O deputado explica que, após a sanção da lei, o poder público deveria calcular os prejuízos de cada ligação e criar um mecanismo para o ressarcimento aos cofres públicos. De acordo com Gomes, o governo (que na ocasião era o de Tarso Genro, do PT) encontrou dificuldade de regulamentar e quantificar quanto custaria cada trote.
A reportagem da Gaúcha pediu ao Estado um levantamento do número de trotes aplicados aos longo dos 12 anos após a legislação, mas a Brigada Militar alegou que os dados precisariam de uma pesquisa avançada, que demanda tempo, e que nem todos os municípios têm condições de contabilizar os trotes.
Mais de 15 mil trotes em seis meses na Capital
Em Porto Alegre, o Centro de Operações Policiais Militares (Copom) grava ligações e consegue ter um cenário atual dos prejuízos. Segundo um levantamento do Comando de Policiamento da Capital (CPC), de janeiro a junho deste ano, das 274.728 ligações recebidas pelo serviço de emergência, 15.360 foram trotes e 15.033 foram engano (o que corresponde a 11% do total).
Houve ainda 24.368 que desligaram (8,86%), 76.398 que deixaram a ligação no mudo e não falaram (27,8%). Apenas 48.534, ou seja, 17,6%, pediram algum tipo de informação.
O Comandante do CPC, coronel Luciano Moritz, salienta que houve um aumento dos trotes após a pandemia. Segundo ele, nos anos mais severos da covid-19, a média mensal era de mil a 1,2 mil ligações de trotes na Capital. Com a melhora nos casos, o número subiu para cerca de 2 mil chamadas deste tipo.
— É tudo o que se possa imaginar. E também o que acaba comprometendo o atendimento e emergência são pessoas ligando e pedindo informações das mais variadas, desde localização de bairro, até pontos turísticos da cidade — salienta Moritz.

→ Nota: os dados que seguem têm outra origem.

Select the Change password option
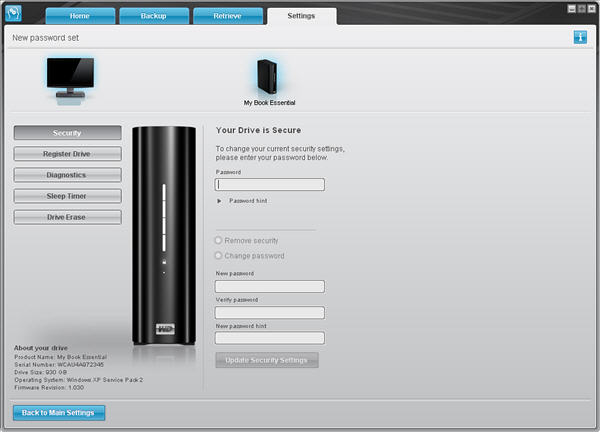 pos(220,256)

O comandante explica que a inteligência consegue fazer o rastreamento de ligações e identificar o autor para responsabilizá-lo na forma criminal.
— Tem que ser feita uma investigação. Nós temos no Código Penal, com os artigos 339 e o 340. Um deles é a denunciação caluniosa e o outro a falsa comunicação de crime. Mas claro, não é tão ágil como uma multa — compara.
O que diz o Código Penal
Decreto Lei nº 2.848 de 07 de Dezembro de 1940
Art. 339. Dar causa à instauração de inquérito policial, de procedimento investigatório criminal, de processo judicial, de processo administrativo disciplinar, de inquérito civil ou de ação de improbidade administrativa contra alguém, imputando-lhe crime, infração ético-disciplinar ou ato ímprobo de que o sabe inocente: (Redação dada pela Lei nº 14.110, de 2020)

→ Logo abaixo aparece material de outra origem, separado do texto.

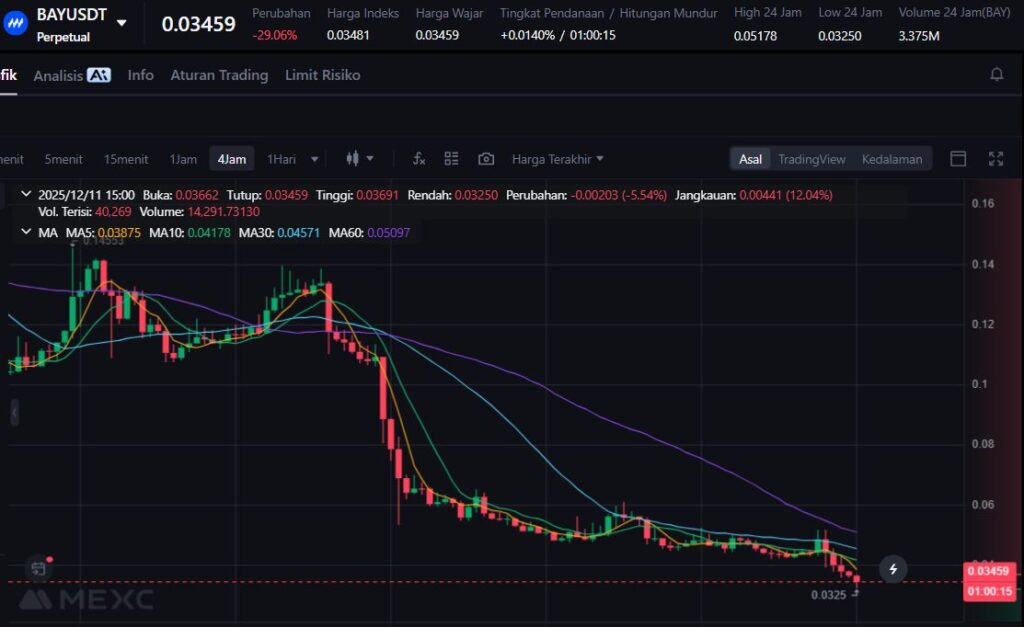1024x627 pixels.
Task: Select the 15menit timeframe
Action: tap(126, 159)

Pena - reclusão, de dois a oito anos, e multa.
§ 1º - A pena é aumentada de sexta parte, se o agente se serve de anonimato ou de nome suposto.
§ 2º - A pena é diminuída de metade, se a imputação é de prática de contravenção.
Art. 340. Provocar a ação de autoridade, comunicando-lhe a ocorrência de crime ou de contravenção que sabe não se ter verificado:
Pena - detenção, de um a seis meses, ou multa.